Activity: Your answer should be the lines below from the one holding "Image resolution: width=620" through the one holding "Click disabled delete", copied exactly and with nothing else.

(Records from a collection)
***

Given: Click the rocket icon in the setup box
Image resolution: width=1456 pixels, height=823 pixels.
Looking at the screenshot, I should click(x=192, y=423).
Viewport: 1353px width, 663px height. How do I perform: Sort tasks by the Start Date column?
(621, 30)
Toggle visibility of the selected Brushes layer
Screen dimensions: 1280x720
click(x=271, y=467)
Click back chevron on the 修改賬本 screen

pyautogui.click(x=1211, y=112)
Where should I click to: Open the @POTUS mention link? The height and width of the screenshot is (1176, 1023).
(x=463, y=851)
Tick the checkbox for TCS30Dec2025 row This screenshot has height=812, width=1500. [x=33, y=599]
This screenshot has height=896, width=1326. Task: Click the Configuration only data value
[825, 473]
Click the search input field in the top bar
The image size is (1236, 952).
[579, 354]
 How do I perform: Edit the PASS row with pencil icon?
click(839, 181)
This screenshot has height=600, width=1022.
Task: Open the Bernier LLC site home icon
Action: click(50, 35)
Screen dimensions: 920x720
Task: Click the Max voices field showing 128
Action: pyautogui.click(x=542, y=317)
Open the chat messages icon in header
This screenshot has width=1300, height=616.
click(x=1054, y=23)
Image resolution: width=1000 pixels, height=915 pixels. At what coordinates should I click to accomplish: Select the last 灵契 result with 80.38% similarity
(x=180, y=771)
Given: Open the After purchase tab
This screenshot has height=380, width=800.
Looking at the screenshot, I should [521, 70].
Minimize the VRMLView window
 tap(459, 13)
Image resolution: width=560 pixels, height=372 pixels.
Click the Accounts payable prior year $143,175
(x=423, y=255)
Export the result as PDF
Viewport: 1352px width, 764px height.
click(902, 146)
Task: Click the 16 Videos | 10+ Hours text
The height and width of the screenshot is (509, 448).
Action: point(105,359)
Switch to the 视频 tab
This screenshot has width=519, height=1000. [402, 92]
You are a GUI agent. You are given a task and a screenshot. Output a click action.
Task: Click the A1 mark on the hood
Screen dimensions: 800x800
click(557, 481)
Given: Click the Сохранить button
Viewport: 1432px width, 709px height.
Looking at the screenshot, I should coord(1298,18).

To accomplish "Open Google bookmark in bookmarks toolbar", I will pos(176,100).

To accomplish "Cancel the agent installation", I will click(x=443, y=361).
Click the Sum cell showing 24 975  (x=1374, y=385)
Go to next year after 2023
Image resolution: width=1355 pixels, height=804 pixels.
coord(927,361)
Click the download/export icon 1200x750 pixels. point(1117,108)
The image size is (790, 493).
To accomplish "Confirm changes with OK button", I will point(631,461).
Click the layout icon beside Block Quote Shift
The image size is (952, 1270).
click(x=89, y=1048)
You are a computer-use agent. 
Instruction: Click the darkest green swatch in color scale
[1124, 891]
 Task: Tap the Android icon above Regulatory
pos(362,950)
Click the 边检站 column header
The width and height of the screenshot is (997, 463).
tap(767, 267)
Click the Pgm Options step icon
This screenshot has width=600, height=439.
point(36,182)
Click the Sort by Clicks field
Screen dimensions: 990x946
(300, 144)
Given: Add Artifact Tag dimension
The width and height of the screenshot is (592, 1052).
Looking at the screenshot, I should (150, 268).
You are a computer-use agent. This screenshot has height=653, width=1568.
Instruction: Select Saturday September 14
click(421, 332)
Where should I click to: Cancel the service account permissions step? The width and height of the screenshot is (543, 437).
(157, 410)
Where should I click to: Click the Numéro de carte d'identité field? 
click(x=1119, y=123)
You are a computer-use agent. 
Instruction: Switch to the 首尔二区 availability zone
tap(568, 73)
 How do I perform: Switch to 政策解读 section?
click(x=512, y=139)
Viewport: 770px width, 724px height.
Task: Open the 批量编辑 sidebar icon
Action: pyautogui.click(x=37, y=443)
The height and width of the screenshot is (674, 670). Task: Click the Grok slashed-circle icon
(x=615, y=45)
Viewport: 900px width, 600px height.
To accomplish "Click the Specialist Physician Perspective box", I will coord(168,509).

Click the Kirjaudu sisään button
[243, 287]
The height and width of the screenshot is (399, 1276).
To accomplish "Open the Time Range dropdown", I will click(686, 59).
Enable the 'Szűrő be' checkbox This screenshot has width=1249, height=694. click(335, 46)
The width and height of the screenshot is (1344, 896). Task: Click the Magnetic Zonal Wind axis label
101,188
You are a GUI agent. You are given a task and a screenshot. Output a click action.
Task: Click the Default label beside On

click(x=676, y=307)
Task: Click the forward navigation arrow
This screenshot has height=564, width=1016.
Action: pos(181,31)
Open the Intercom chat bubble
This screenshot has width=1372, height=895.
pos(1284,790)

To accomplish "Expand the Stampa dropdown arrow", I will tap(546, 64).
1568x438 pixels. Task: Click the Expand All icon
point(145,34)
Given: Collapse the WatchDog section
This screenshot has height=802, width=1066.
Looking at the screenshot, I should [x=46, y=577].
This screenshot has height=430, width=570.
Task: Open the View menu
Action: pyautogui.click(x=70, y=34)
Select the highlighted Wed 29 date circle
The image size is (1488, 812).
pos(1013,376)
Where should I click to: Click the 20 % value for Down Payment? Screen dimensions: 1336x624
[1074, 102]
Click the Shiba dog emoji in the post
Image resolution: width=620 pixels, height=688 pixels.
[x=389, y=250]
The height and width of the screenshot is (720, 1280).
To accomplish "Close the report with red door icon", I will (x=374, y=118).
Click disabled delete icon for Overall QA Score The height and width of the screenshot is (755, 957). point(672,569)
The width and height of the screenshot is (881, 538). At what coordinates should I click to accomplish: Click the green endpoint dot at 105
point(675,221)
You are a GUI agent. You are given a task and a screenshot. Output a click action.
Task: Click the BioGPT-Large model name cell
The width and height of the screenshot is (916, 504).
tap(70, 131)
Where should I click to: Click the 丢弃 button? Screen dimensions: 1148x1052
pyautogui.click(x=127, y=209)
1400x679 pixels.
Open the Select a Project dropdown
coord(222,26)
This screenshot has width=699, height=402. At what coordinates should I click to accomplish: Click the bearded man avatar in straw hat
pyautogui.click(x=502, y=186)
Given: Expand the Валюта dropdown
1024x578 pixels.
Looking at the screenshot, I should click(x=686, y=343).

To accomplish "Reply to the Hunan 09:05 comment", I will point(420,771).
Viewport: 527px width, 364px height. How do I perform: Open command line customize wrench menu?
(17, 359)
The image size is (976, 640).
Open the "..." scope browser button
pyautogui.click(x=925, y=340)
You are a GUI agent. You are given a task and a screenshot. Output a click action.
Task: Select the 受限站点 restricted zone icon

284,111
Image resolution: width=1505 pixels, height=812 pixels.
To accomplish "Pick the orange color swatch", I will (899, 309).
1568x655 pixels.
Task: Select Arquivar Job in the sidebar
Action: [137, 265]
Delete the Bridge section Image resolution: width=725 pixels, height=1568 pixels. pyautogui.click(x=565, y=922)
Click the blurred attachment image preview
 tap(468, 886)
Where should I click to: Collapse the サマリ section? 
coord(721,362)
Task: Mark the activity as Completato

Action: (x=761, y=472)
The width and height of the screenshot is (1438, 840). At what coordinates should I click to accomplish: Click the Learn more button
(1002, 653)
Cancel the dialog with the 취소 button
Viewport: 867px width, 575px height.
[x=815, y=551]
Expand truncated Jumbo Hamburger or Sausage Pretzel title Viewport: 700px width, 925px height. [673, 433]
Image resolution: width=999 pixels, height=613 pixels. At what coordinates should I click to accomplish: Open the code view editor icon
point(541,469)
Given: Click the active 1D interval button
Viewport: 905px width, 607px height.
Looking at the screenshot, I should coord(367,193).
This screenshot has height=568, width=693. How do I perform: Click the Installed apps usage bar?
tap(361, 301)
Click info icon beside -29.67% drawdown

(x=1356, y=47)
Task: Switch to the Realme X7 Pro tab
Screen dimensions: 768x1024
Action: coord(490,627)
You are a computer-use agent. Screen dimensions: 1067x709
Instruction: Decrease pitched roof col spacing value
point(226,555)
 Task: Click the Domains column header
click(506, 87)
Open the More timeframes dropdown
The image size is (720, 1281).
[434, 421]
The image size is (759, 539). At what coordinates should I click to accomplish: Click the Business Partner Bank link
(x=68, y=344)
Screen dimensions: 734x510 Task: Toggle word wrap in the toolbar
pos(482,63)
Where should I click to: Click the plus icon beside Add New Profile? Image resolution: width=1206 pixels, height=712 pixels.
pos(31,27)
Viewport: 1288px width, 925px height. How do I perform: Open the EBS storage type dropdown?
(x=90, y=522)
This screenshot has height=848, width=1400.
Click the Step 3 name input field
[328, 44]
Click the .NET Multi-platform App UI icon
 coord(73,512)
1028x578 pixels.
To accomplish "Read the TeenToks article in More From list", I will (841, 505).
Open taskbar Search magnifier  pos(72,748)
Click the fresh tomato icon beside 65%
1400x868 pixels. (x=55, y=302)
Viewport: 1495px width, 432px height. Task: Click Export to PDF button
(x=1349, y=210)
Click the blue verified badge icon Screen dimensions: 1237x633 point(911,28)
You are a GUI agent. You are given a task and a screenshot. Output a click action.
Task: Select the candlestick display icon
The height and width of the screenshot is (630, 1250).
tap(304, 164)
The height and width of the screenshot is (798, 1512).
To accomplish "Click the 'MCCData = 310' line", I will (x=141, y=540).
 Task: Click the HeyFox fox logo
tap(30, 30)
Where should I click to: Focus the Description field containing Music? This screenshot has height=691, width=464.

***

Answer to this problem:
Image resolution: width=620 pixels, height=688 pixels.
[x=389, y=250]
The height and width of the screenshot is (720, 1280).
To accomplish "Close the report with red door icon", I will (x=374, y=118).
Click disabled delete icon for Overall QA Score The height and width of the screenshot is (755, 957). point(672,569)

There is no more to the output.